Well nothing very subversive. In the first place personally I don't seem to experience jealousy as most people do. I just don't feel that gnawing, suspicion that seems to be all encompassing for many folk. ( I do envy sometimes BTW but that is different)
So I find it really hard to empathise with someone who is or fears they are being cheated on. I make the right noises because I have learned what is expected but I am not feeling their emotion in the way I would if they were experiencing the pain of bereavement, or going through anger or anxiety or joy. Or at least I assume I have an inability to know what jealousy feels like, that explains my difficulty understanding people's reactions to it.
So I find people's reactions to infidelity quite difficult to handle.
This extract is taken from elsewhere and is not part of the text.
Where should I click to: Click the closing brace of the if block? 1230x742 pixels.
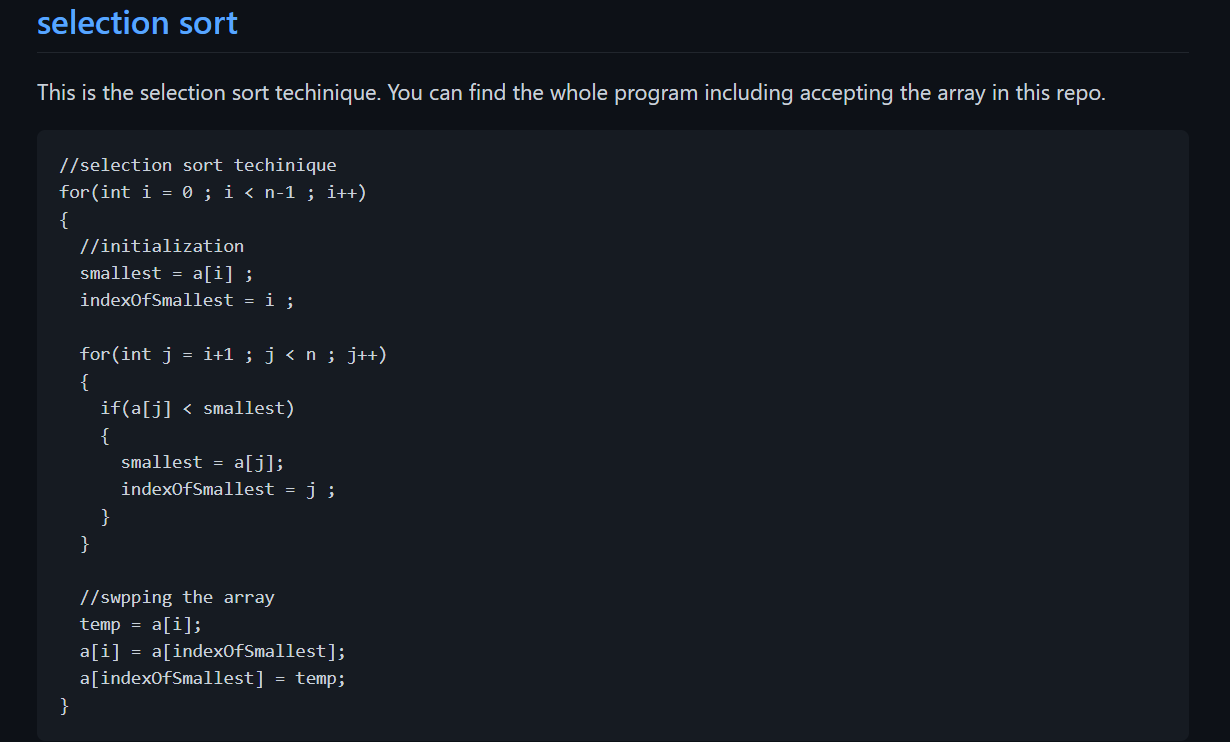pos(105,517)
In the first place fidelity is an entirely man made construct. It isn't innate to our species. Instead I believe the sacred nature of fidelity is peddled by the ruling classes as part of a means of (among other things) controlling the masses and maintaining their own power.
In the second place there seems to me to be something logical about fearing infidelity and experiencing jealousy as the precursor to possibly losing something/someone you love and value. So the reaction of kicking someone out of your life on discovering they have been unfaithful makes no sense at all to me. It takes you from fearing something that might happen if your partner 'cheats,' to making absolutely certain of such a feared outcome.
Finally someone who has a philanderer for a partner often has the constant confirmation of being that persons's first choice. This is assuming its the sort of guy who plays away for a spell and then returns to the spouse until his feet (or something

) itche again. In most cases it will be the other woman (why do we never speak of "the other man"?) who is dropped not the wife. In many ways I think there is something far more committed and affirmatory about a person who plays away and chooses to come back of his/her own free will than one who just picks someone, grits their teeth and tolerates whatever.
ETA - On reflection I can, maybe, empathise with the pain but not the outrage that often goes with it.